It was his recognition in Moscow that propelled Cliburn to international fame. The first International Tchaikovsky Competition in 1958 was an event designed to demonstrate Soviet cultural superiority during the Cold War, on the heels of their technological victory with the Sputnik launch in October 1957.
Cliburn's performance at the competition finale of Tchaikovsky's Piano Concerto No. 1 and Rachmaninoff's Piano Concerto No. 3 earned him a standing ovation lasting eight minutes. When it was time to announce a winner, the judges were obliged to ask permission of the Soviet leader Nikita Khrushchev to give first prize to an American. "Is he the best?" Khrushchev asked. "Then give him the prize!"
Cliburn returned home to a ticker-tape parade in New York City, the only time the honor has been accorded a classical musician. His cover story in Time proclaimed him "The Texan Who Conquered Russia."
RCA Victor signed him to an exclusive contract, and his subsequent recording of the Tchaikovsky Piano Concerto No. 1 became the first classical album to go platinum. It was the best-selling classical album in the world for more than a decade, eventually going triple-platinum. Cliburn won the 1958 Grammy Award for Best Classical Performance for this recording.
In 2004, this recording was re-mastered from the original studio analogue tapes, and released in the highest quality ever on high-resolution Super Audio CD. Cliburn performed and recorded through the 1970s, but in 1978, after the deaths of his father and manager, began a hiatus from public life.

══════════════════════════════

Work instructions:
[1] Repeat the passage on Cliburn word for word, starting at "RCA Victor signed" and ending at "for this recording.".
[2] According to the passage on Cliburn, what was the first International Tchaikovsky Competition designed to do? Answer in one to three sentences.
[3] In the passage on Cliburn, how long did the standing ovation for his finale performance last?

Dataset section:

══════════════════════════════

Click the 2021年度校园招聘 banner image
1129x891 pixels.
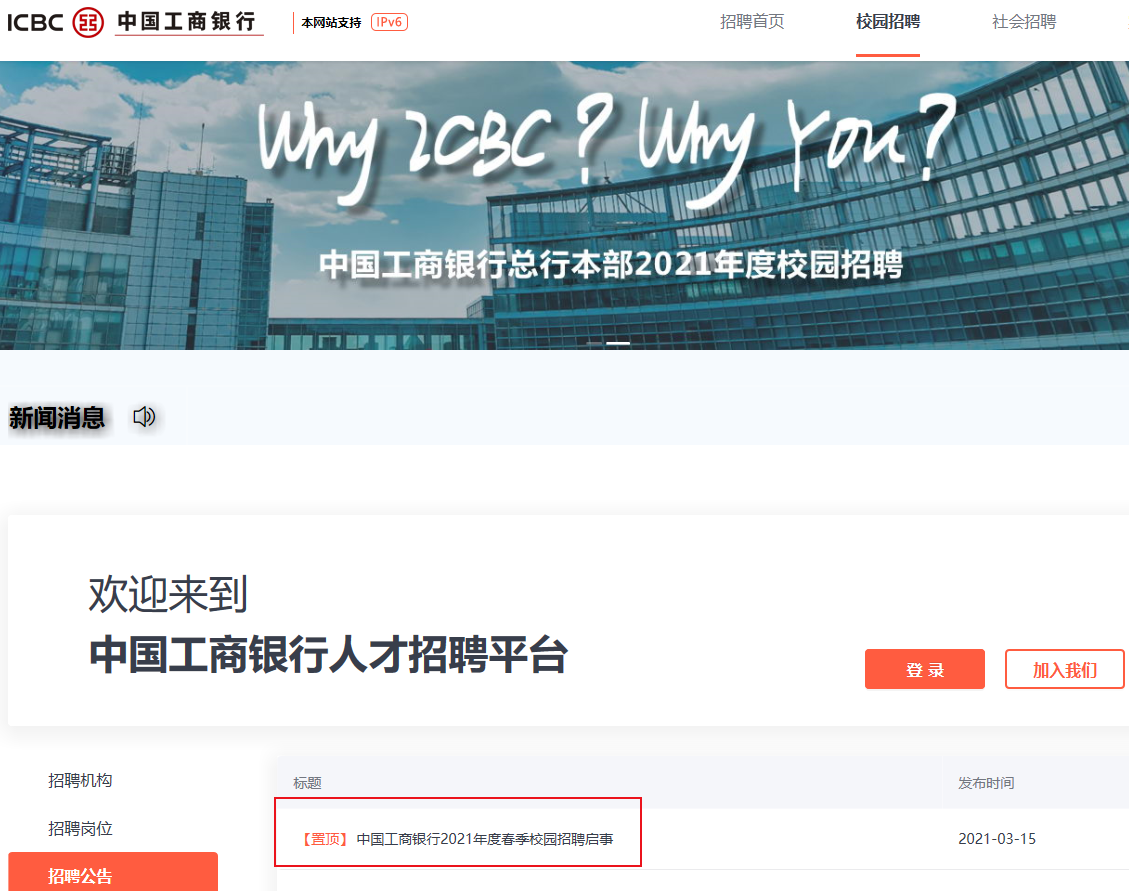tap(564, 205)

══════════════════════════════

Correct answers:
[1]
RCA Victor signed him to an exclusive contract, and his subsequent recording of the Tchaikovsky Piano Concerto No. 1 became the first classical album to go platinum. It was the best-selling classical album in the world for more than a decade, eventually going triple-platinum. Cliburn won the 1958 Grammy Award for Best Classical Performance for this recording.

[2] The 1958 competition was designed to demonstrate Soviet cultural superiority during the Cold War. It came on the heels of the Soviet technological victory with the Sputnik launch in October 1957.

[3] It lasted eight minutes.